* Start Records for the exercise *
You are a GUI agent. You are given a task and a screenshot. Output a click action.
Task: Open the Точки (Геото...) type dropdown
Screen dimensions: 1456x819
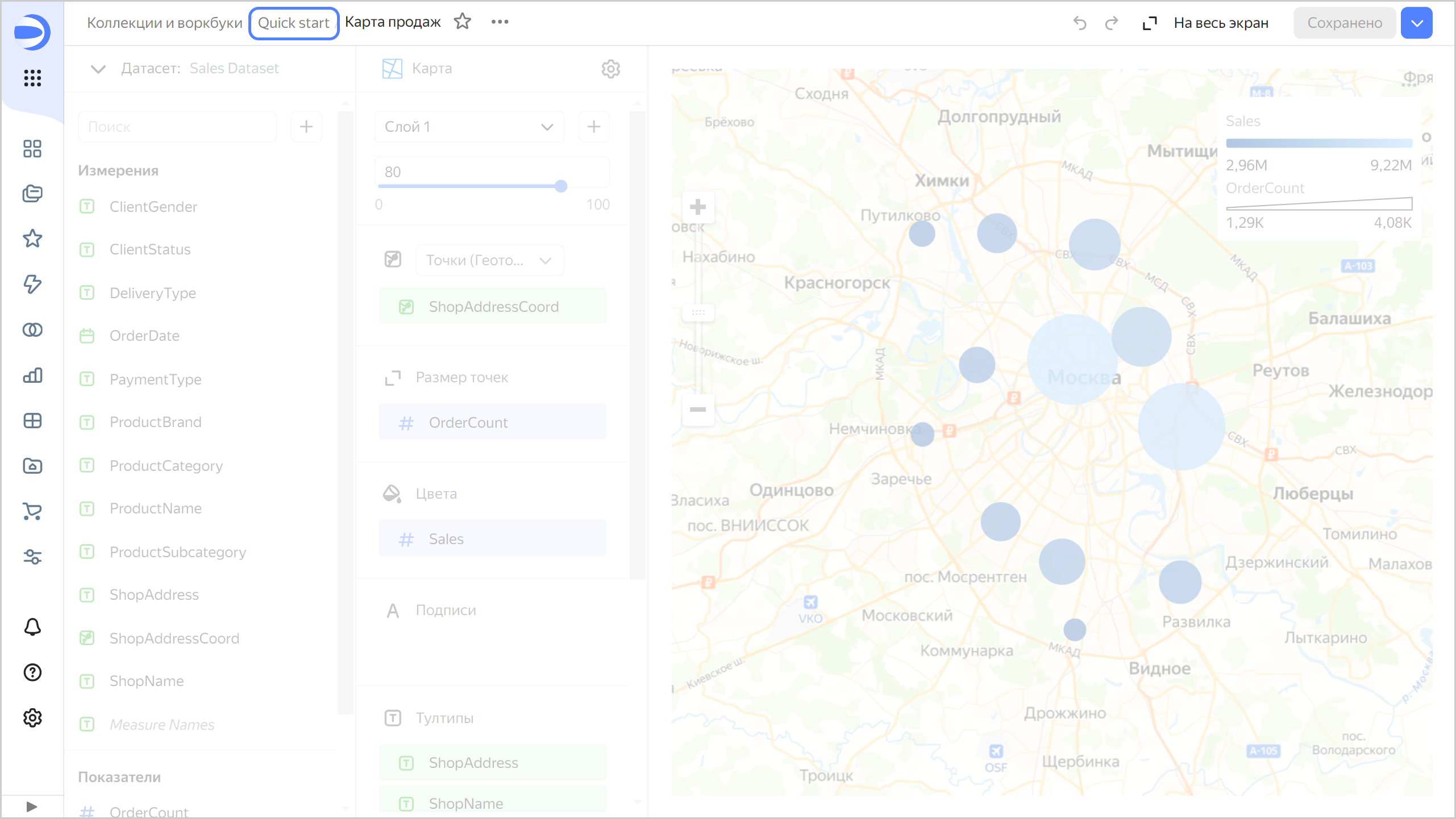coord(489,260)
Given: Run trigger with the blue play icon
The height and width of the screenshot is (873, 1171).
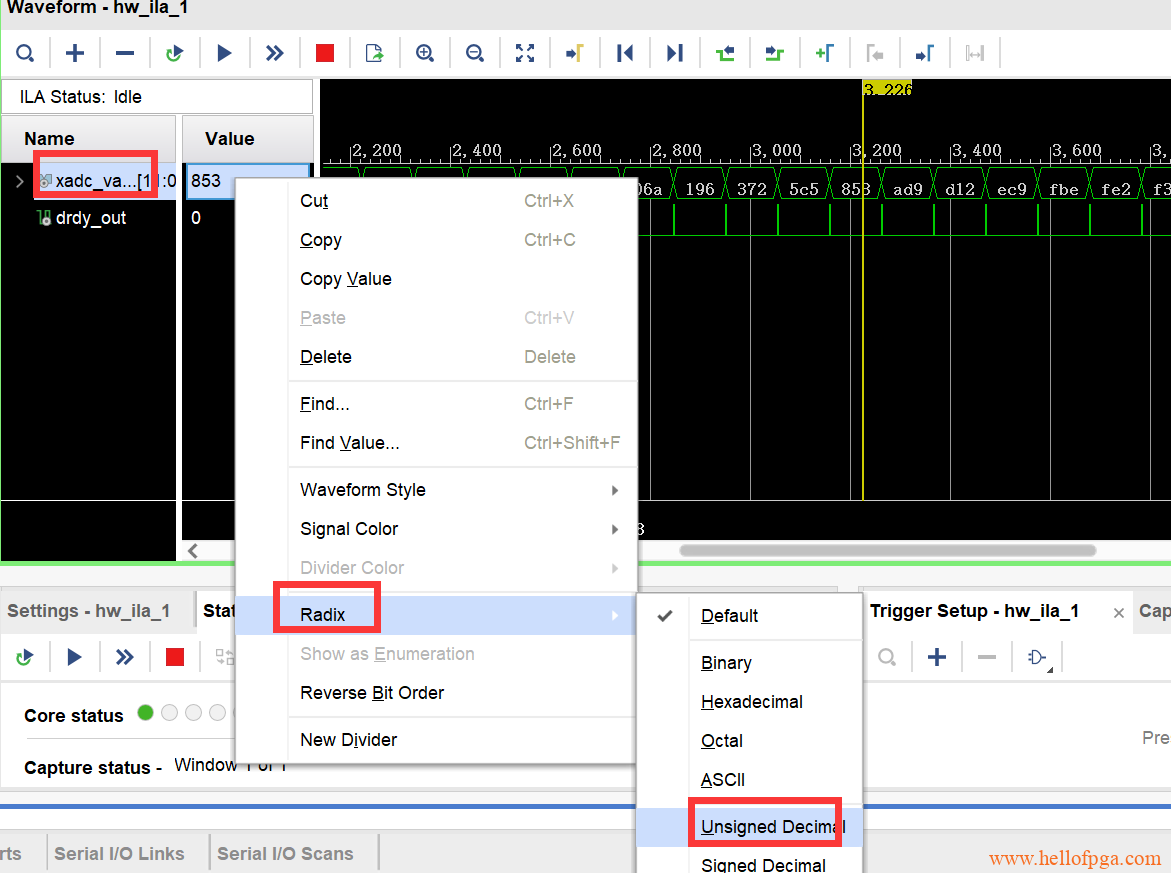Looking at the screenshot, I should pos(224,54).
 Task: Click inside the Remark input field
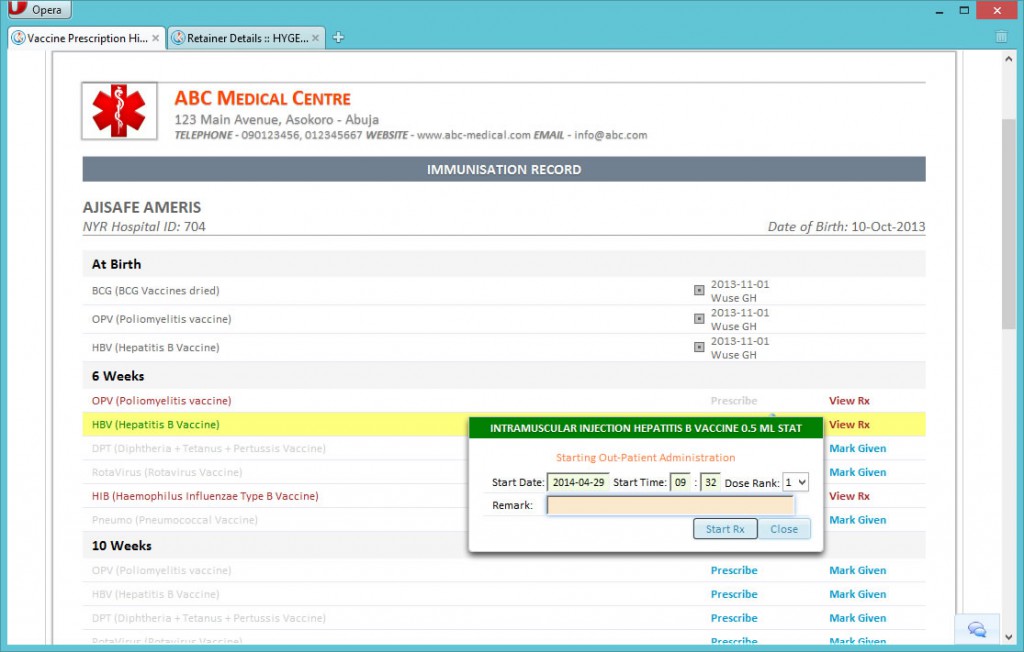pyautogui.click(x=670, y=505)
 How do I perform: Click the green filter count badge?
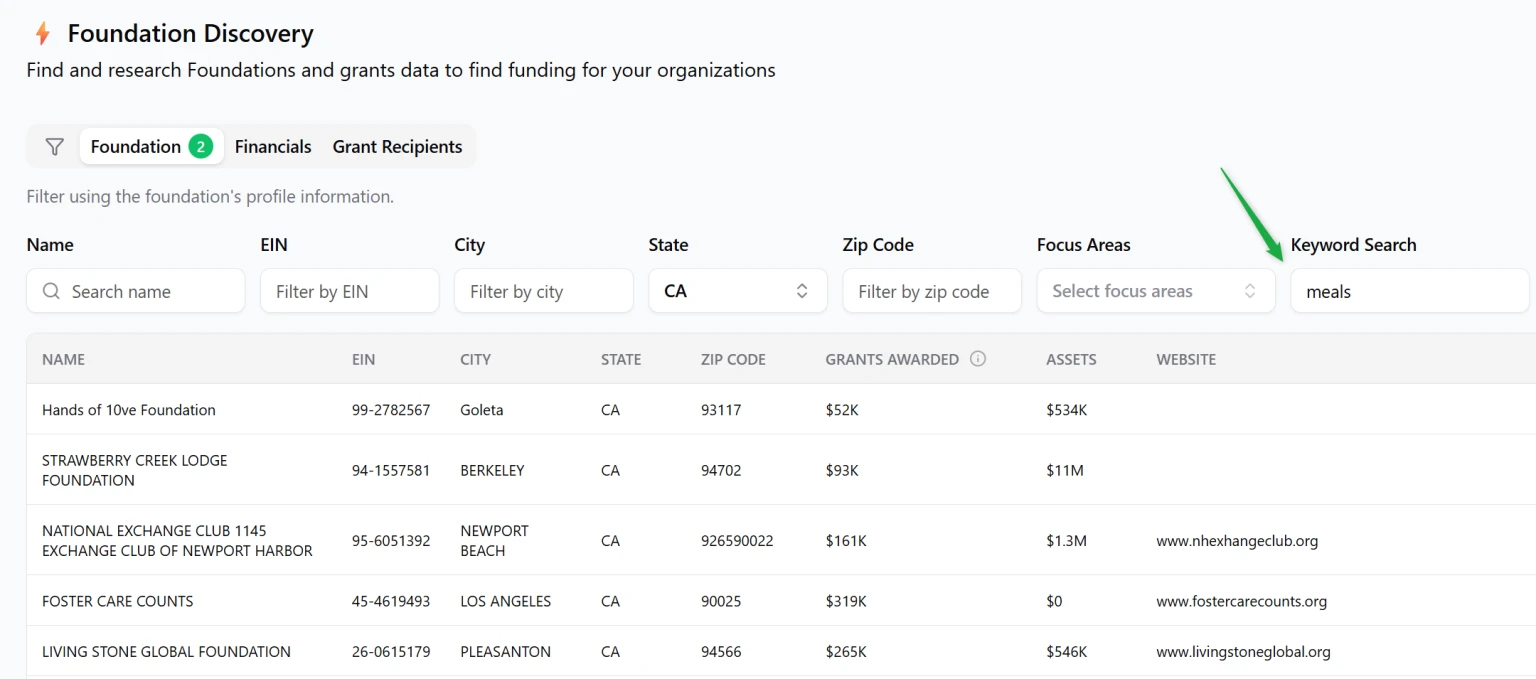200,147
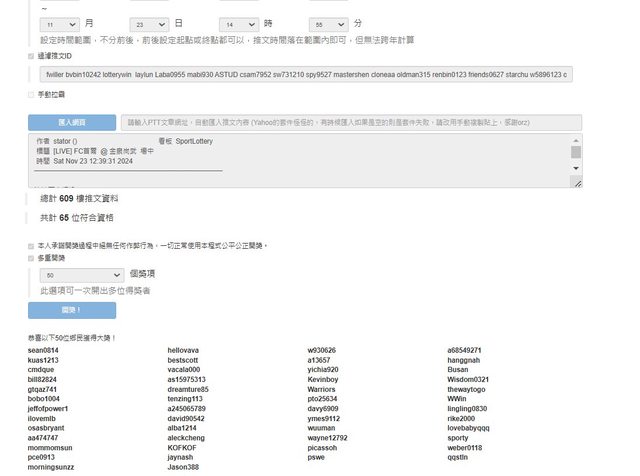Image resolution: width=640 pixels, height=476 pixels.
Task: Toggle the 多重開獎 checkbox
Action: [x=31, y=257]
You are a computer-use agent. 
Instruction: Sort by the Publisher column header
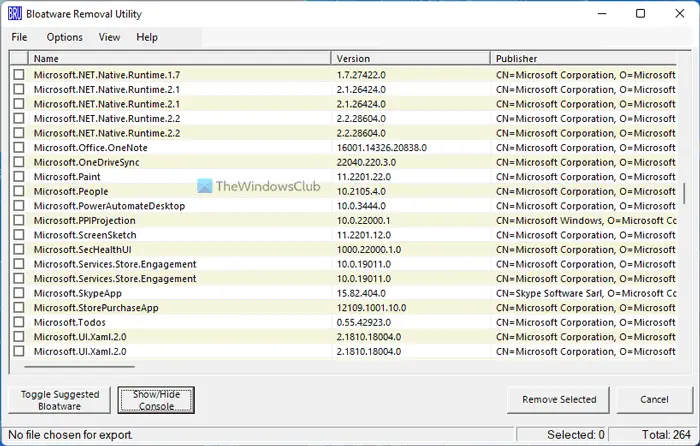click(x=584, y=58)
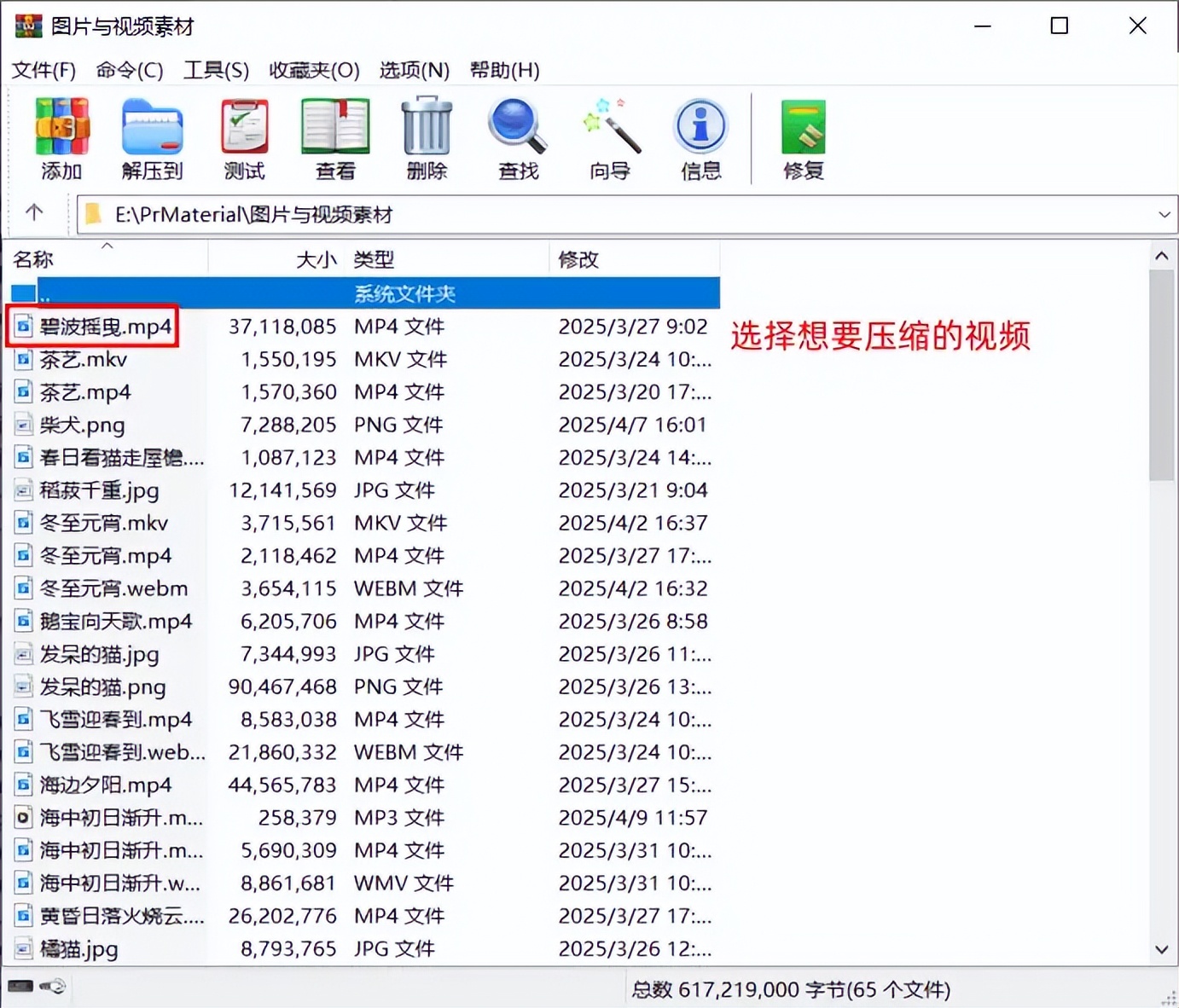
* End Records for the exercise *
- [Aim of the exercise]: Edit the records above, replacing "Screen dimensions" with "Display size" throughout and leaving everything else unchanged. Omit the pictures from your answer.

- [Output below]:
You are a GUI agent. You are given a task and a screenshot. Output a click action.
Task: Open the Точки (Геото...) type dropdown
Display size: 1456x819
coord(489,260)
Given: Run trigger with the blue play icon
The height and width of the screenshot is (873, 1171).
Looking at the screenshot, I should pos(224,54).
 Task: Click inside the Remark input field
pyautogui.click(x=670, y=505)
 How do I perform: Click the green filter count badge?
200,147
Image resolution: width=640 pixels, height=476 pixels.
Task: Toggle the 多重開獎 checkbox
Action: [x=31, y=257]
You are a computer-use agent. 
Instruction: Sort by the Publisher column header
click(x=584, y=58)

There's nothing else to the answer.